_Consigne_. Recopiez tous les items ci-dessous à l'identique, ligne par ligne, sans rien modifier.

_Données à traiter_.
────────

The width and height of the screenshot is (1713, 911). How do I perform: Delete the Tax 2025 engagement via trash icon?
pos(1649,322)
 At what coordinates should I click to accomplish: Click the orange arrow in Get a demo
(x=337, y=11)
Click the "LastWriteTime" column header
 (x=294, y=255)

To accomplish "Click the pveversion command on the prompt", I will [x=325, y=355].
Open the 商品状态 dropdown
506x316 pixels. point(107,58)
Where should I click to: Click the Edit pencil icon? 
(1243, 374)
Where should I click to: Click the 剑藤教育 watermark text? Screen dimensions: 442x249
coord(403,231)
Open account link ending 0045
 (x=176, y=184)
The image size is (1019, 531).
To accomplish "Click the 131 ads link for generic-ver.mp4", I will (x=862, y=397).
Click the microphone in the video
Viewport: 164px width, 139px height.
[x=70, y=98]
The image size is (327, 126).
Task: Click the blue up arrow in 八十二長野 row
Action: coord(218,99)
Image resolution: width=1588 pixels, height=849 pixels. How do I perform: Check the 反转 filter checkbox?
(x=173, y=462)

────────

_Résultat de l'exercice_.
The width and height of the screenshot is (1713, 911). How do I perform: Delete the Tax 2025 engagement via trash icon?
pos(1649,322)
 At what coordinates should I click to accomplish: Click the orange arrow in Get a demo
(x=337, y=11)
Click the "LastWriteTime" column header
 (x=294, y=255)

To accomplish "Click the pveversion command on the prompt", I will [x=325, y=355].
Open the 商品状态 dropdown
506x316 pixels. point(107,58)
Where should I click to: Click the Edit pencil icon? 
(1243, 374)
Where should I click to: Click the 剑藤教育 watermark text? Screen dimensions: 442x249
coord(403,231)
Open account link ending 0045
 (x=176, y=184)
The image size is (1019, 531).
To accomplish "Click the 131 ads link for generic-ver.mp4", I will (x=862, y=397).
Click the microphone in the video
Viewport: 164px width, 139px height.
[x=70, y=98]
The image size is (327, 126).
Task: Click the blue up arrow in 八十二長野 row
Action: coord(218,99)
Image resolution: width=1588 pixels, height=849 pixels. How do I perform: Check the 反转 filter checkbox?
(x=173, y=462)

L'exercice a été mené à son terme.